By: Elsa Gonsiorowski, Lawrence Livermore National Laboratory.
This post was first published on http://www.gonsie.com/blorg.
Why I Code
I code to communicate science.
I define myself as a scientist and have had a life-long love of STEM. Coding allows me to achieve highly technical goals, through problem solving and a quick, iterative process (which is pretty much the best part).
There is nothing like taking a problem, programming a quick solution, developing the solution through fast iteration, and knowing that I’ve arrived at the correct solution when my code spits out the right answer. Then, I can share my solution (and excitement) with the world through a programmatically-defined presentation of text.
Why I Care
Frankly, I’m tired of being the only woman in the room. I’m tired of not knowing my acceptance or exclusion is because I’m a woman or because I’m a woman. We need a diversity of experiences and perspectives. I’m just sick of the monotony.
There are too many carrots in this stew; a sentiment best expressed by Flight of the Conchords (NSFW).
How I Support Others
For me, the best way to support women who code is through mentorship. I find that sharing my experiences, knowledge, and perspective is a great way to help someone else overcome the obstacles in their life. I am great at being the voice of confidence and I love cheering on others.

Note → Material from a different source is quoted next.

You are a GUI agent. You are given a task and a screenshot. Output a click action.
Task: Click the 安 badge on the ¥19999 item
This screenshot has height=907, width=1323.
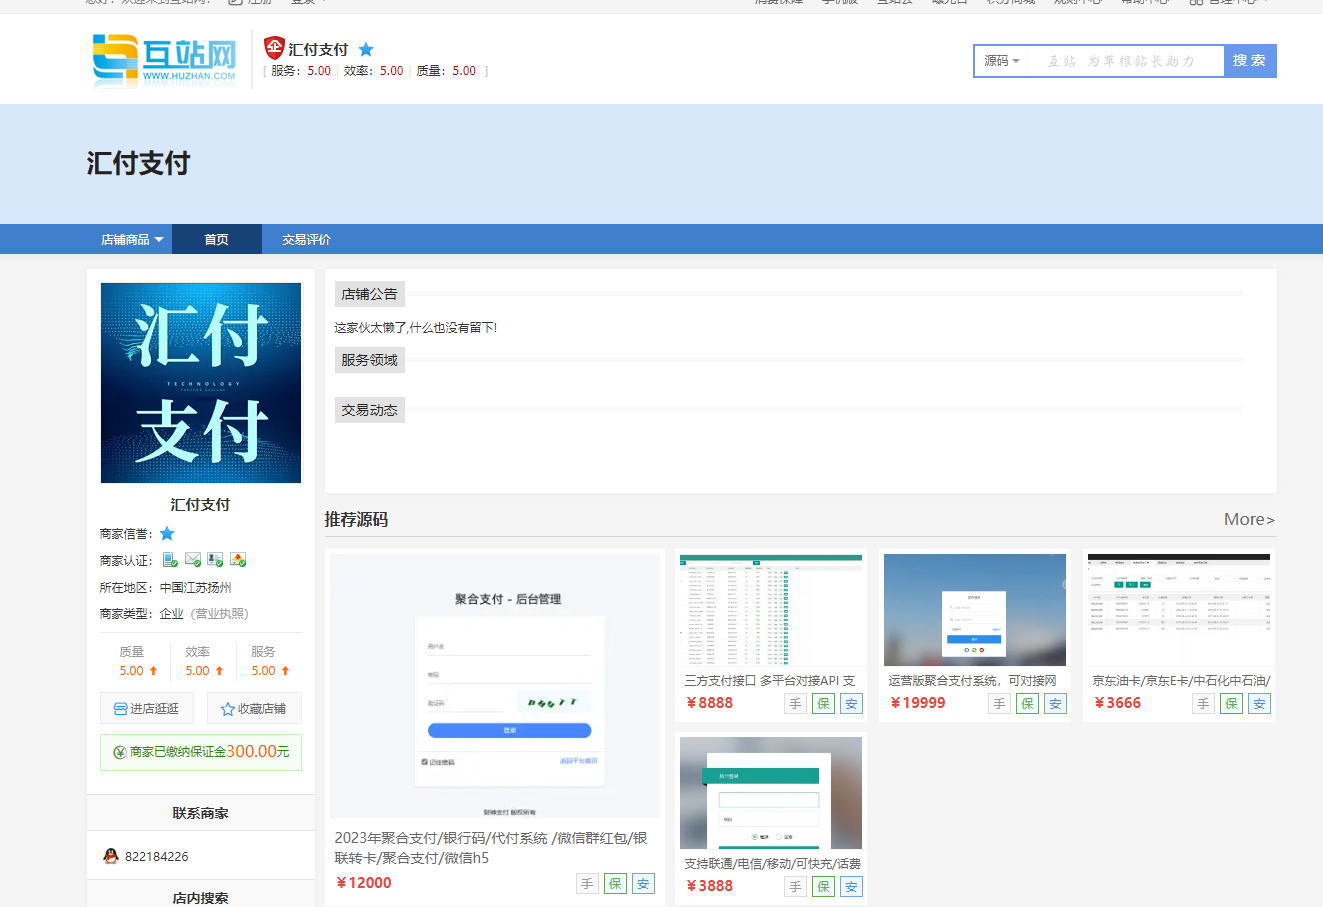pyautogui.click(x=1055, y=704)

Don’t forget, You are Amazing.
Advice for Allies
Be conscious of your privilege and how you use your power. Understand your own biases (both conscious and unconscious). When given an opportunity to hire or select from a group, take an extra moment for those from under-indexed groups.
More than anything, be supportive of those around you. Do not abide by deprecating jokes, no matter who the target is. Be a force for good and kindness in the world.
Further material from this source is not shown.